In the past English had a fascinating system of verb conjugations that it inherited from its ancestor languages. We'll look at one word in particular - a plural form of "to be", so the modern "are". Technically, it's a third-person plural present indicative as wiktionary says.
Quoting wiktionary about Middle English:
The usual plural form of been is aren in the North, been in the Midlands, and beth in the South; sind also existed, especially early on, but was not the predominant form in any area.
And if we look at the page for "are":
reinforced by Old Norse plural forms in er-
So there were a few variants for this word, and only one really survived into modern English. But I think "sind" is particularly curious - because it has cognates in some interesting places.
You might've heard a Latin phrase "Ubi sunt" - literally "where are... [they]". This "sunt" is a plural of Latin word for "to be", and is cognate with "sind".

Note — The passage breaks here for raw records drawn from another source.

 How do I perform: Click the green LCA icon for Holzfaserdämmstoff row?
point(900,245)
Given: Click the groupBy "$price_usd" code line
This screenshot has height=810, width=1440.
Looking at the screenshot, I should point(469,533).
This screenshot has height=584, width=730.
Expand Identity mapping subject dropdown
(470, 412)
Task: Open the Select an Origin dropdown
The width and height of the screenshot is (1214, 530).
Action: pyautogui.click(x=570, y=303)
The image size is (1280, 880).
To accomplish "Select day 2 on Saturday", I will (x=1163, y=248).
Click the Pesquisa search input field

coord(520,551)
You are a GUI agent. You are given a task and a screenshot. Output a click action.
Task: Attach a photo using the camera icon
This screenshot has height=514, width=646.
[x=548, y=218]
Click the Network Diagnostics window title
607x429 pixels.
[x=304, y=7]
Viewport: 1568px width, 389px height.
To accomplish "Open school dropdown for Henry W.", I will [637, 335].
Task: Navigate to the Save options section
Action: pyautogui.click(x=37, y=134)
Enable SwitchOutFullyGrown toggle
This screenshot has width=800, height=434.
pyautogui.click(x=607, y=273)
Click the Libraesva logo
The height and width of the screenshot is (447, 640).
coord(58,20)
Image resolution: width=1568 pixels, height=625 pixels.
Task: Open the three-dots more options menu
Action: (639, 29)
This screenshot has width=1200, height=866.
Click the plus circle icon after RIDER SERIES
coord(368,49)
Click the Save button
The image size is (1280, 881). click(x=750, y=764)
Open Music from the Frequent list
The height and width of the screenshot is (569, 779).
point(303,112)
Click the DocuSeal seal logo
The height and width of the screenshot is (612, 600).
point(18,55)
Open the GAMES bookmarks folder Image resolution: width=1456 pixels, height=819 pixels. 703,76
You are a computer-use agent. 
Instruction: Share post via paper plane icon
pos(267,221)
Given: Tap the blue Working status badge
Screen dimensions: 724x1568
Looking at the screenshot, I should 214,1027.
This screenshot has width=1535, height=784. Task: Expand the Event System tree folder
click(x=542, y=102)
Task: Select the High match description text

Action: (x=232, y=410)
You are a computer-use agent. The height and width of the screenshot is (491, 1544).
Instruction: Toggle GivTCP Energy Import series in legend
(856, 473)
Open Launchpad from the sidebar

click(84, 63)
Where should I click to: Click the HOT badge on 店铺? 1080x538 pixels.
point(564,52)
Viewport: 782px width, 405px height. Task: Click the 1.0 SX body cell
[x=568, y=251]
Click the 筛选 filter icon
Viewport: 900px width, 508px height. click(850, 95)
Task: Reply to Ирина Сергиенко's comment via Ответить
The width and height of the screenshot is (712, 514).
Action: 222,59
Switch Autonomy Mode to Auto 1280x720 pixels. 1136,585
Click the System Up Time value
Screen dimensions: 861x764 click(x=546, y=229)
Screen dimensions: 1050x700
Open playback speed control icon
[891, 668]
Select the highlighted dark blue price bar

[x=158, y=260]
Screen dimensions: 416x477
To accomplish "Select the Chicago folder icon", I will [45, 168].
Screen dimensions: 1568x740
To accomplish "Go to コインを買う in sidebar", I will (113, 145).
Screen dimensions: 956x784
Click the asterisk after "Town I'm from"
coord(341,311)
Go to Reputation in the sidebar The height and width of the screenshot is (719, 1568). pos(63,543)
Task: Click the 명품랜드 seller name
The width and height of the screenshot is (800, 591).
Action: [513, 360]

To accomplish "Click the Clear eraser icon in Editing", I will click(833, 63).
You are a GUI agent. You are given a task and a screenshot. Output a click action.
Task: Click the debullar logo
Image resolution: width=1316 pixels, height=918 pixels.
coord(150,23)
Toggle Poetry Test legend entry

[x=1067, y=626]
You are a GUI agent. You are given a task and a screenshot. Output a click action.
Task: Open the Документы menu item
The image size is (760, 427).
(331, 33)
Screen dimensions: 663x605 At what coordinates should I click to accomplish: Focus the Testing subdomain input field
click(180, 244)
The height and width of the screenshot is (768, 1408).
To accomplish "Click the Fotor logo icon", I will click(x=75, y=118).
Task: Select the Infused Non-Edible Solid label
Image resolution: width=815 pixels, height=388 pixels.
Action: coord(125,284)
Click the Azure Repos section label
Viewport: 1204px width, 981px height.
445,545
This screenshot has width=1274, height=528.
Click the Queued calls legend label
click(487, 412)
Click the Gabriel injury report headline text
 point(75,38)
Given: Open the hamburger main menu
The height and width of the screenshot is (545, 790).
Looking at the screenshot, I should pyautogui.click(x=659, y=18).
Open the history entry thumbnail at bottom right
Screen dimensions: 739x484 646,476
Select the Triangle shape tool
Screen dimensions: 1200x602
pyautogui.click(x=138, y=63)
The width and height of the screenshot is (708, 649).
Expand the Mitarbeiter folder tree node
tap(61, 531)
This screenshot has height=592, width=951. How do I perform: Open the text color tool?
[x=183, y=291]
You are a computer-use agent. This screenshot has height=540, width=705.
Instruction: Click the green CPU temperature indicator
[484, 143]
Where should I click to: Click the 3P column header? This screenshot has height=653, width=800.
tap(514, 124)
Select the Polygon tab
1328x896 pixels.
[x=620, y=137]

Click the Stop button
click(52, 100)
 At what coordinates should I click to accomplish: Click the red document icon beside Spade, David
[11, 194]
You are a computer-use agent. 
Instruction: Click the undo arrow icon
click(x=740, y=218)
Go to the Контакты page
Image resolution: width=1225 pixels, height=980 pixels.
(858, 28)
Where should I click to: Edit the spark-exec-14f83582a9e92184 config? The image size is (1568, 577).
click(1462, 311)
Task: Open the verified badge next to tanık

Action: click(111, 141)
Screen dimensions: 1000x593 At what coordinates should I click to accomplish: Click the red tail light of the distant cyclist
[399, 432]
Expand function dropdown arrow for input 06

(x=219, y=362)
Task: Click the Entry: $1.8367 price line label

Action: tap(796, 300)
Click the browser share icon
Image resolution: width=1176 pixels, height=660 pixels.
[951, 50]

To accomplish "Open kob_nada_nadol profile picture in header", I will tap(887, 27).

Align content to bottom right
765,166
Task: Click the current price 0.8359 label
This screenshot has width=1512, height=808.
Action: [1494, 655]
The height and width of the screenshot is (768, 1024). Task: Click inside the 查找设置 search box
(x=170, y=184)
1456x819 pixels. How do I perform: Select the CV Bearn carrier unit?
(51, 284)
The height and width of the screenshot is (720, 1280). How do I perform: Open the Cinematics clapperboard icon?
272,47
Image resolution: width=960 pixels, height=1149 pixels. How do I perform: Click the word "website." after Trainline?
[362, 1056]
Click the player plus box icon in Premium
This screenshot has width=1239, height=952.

If we look at Proto-Slavic, we can find this word:
*sǫtь
third-person plural present of *byti
...which resulted in Russian "суть" (sut') and Polish "są".
It's also a relative or our "sind". In Proto-Slavic there formed nasal vowels where some other languages preserved a 'n' next to a vowel instead, and if we look at the full etymology of these two:
sind: From Proto-Germanic *sindi, third-person plural present indicative of *wesaną, from Proto-Indo-European *h₁sénti, third-person plural present indicative of *h₁ésti.
*sǫtь: From Proto-Balto-Slavic *sánti, from Proto-Indo-European *h₁sonti, verb form of *h₁ésti.
It's really, really interesting to me to take a random word and look into it as much as I can, and I always find unexpected cognates and interesting insight into how words originate and how languages evolve in general.